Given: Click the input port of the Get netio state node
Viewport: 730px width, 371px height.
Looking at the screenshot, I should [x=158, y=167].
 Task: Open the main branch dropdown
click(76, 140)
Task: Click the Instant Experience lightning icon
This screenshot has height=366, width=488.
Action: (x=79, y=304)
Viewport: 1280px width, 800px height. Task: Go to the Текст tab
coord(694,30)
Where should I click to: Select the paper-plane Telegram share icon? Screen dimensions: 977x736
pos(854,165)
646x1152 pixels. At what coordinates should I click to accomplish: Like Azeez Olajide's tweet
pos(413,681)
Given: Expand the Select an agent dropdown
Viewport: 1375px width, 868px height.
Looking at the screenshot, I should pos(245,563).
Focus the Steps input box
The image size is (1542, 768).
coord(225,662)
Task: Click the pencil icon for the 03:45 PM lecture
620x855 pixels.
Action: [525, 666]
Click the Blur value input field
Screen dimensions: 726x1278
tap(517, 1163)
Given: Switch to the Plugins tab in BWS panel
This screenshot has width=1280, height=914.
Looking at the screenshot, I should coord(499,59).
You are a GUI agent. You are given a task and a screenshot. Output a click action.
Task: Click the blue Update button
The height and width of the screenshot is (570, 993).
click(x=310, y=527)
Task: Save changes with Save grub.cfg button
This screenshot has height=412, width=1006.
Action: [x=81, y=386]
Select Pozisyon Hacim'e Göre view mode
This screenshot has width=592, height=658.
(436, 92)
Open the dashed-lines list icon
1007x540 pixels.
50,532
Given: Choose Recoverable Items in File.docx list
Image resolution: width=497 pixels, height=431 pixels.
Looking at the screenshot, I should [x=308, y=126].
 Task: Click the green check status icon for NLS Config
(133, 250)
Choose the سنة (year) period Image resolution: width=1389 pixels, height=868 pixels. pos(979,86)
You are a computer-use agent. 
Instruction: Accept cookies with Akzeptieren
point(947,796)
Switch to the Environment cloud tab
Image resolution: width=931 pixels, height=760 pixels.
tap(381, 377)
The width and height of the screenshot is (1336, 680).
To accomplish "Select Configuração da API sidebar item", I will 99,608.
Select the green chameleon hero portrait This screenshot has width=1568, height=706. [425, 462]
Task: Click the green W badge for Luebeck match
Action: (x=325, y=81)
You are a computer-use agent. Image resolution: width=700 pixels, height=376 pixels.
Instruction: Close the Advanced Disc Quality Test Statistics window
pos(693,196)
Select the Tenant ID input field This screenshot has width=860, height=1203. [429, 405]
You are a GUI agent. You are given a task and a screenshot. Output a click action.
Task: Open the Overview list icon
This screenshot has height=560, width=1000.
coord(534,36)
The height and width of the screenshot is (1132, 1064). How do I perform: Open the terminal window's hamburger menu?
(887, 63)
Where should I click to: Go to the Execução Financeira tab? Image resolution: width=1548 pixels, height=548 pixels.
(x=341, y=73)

:::::

The records above must be transcribed without a single omission.

TASK OUTPUT:
Given: Click the input port of the Get netio state node
Viewport: 730px width, 371px height.
Looking at the screenshot, I should [x=158, y=167].
 Task: Open the main branch dropdown
click(76, 140)
Task: Click the Instant Experience lightning icon
This screenshot has height=366, width=488.
Action: (x=79, y=304)
Viewport: 1280px width, 800px height. Task: Go to the Текст tab
coord(694,30)
Where should I click to: Select the paper-plane Telegram share icon? Screen dimensions: 977x736
pos(854,165)
646x1152 pixels. At what coordinates should I click to accomplish: Like Azeez Olajide's tweet
pos(413,681)
Given: Expand the Select an agent dropdown
Viewport: 1375px width, 868px height.
Looking at the screenshot, I should pos(245,563).
Focus the Steps input box
The image size is (1542, 768).
coord(225,662)
Task: Click the pencil icon for the 03:45 PM lecture
620x855 pixels.
Action: [525, 666]
Click the Blur value input field
Screen dimensions: 726x1278
tap(517, 1163)
Given: Switch to the Plugins tab in BWS panel
This screenshot has width=1280, height=914.
Looking at the screenshot, I should coord(499,59).
You are a GUI agent. You are given a task and a screenshot. Output a click action.
Task: Click the blue Update button
The height and width of the screenshot is (570, 993).
click(x=310, y=527)
Task: Save changes with Save grub.cfg button
This screenshot has height=412, width=1006.
Action: [x=81, y=386]
Select Pozisyon Hacim'e Göre view mode
This screenshot has width=592, height=658.
(436, 92)
Open the dashed-lines list icon
1007x540 pixels.
50,532
Given: Choose Recoverable Items in File.docx list
Image resolution: width=497 pixels, height=431 pixels.
Looking at the screenshot, I should [x=308, y=126].
 Task: Click the green check status icon for NLS Config
(133, 250)
Choose the سنة (year) period Image resolution: width=1389 pixels, height=868 pixels. pos(979,86)
You are a computer-use agent. 
Instruction: Accept cookies with Akzeptieren
point(947,796)
Switch to the Environment cloud tab
Image resolution: width=931 pixels, height=760 pixels.
tap(381, 377)
The width and height of the screenshot is (1336, 680).
To accomplish "Select Configuração da API sidebar item", I will 99,608.
Select the green chameleon hero portrait This screenshot has width=1568, height=706. [425, 462]
Task: Click the green W badge for Luebeck match
Action: (x=325, y=81)
You are a computer-use agent. Image resolution: width=700 pixels, height=376 pixels.
Instruction: Close the Advanced Disc Quality Test Statistics window
pos(693,196)
Select the Tenant ID input field This screenshot has width=860, height=1203. [429, 405]
You are a GUI agent. You are given a task and a screenshot. Output a click action.
Task: Open the Overview list icon
This screenshot has height=560, width=1000.
coord(534,36)
The height and width of the screenshot is (1132, 1064). How do I perform: Open the terminal window's hamburger menu?
(887, 63)
Where should I click to: Go to the Execução Financeira tab? Image resolution: width=1548 pixels, height=548 pixels.
(x=341, y=73)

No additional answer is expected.